Et trente ans plus tard, c’est d’une certaine façon grâce à un cinéaste que nous avons pu la voir de près. Le réalisateur James Gray nous avait embarqués en 2019 pour un voyage spatial de près de neuf milliards de kilomètres, en compagnie de Brad Pitt (1) et accessoirement de Tommy Lee Jones sans compter Donald Sutherland, emporté pour de bon, au début de l’été, par le vent des galaxies.
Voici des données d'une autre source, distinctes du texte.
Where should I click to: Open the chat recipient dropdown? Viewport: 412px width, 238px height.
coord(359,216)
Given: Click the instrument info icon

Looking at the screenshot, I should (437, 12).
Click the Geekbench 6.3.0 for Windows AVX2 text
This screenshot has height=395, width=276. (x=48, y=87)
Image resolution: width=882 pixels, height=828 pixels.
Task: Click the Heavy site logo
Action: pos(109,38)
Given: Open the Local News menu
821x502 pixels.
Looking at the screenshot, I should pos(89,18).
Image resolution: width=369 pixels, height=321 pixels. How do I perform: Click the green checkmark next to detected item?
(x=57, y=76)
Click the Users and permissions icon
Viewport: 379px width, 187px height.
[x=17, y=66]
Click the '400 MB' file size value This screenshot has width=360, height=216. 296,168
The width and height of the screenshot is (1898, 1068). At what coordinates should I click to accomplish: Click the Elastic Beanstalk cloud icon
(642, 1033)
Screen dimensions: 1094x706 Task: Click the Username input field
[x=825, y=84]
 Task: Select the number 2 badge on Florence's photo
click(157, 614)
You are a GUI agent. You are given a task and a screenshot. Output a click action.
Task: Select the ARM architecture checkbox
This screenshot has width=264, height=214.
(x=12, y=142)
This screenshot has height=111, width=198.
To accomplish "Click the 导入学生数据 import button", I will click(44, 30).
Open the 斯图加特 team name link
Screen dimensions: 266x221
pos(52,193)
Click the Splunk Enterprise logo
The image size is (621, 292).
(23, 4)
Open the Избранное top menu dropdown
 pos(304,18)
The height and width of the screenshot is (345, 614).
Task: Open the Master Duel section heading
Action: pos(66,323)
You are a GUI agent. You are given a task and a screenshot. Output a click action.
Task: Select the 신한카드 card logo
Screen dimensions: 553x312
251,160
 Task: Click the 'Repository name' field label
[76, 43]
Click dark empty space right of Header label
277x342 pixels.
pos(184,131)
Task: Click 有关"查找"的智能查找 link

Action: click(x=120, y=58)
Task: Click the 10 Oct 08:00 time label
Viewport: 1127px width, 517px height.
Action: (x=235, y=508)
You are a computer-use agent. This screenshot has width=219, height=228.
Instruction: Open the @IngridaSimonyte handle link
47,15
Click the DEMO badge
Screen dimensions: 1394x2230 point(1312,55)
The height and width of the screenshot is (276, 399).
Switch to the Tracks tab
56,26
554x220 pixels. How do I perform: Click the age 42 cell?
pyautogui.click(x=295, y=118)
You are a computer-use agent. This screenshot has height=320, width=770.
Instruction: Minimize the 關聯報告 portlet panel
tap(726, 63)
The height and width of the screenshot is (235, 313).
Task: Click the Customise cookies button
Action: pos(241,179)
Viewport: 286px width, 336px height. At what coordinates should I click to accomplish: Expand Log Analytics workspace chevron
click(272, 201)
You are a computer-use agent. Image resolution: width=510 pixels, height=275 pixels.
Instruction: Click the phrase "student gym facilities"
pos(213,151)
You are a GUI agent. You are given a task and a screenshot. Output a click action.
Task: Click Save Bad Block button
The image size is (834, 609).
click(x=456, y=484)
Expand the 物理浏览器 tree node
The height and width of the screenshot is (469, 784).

On sait, depuis que des engins se sont posés çà et là dans le système solaire, d’un astéroïde moche comme un caillou à la planète Mars, qu’ailleurs est loin et en plus invivable. Ce qui fait dire aux Terriens éclairés qu’il n’existe pas de plan B et que nous devons prendre soin de l’unique astre adapté à notre système respiratoire. C’est là un point un peu désespérant quand tout a un peu tendance à se détraquer et que la fête des voisins vire chaque année au cauchemar: on peut changer de quartier, de ville ou de pays, mais pas de planète. Chaque exploration spatiale, chaque observation de nos meilleurs télescopes, n’ont en rien détecté quelque chose qui ressemblerait à un pré planté de pommiers et d’une rivière poissonneuse. Tout départ au-delà de notre influence gravitationnelle, requiert le port d’une combinaison spéciale et de bas de contention, ce qui est en soi assez louche. Notre méfiance se doit de rester en éveil passé une certaine altitude.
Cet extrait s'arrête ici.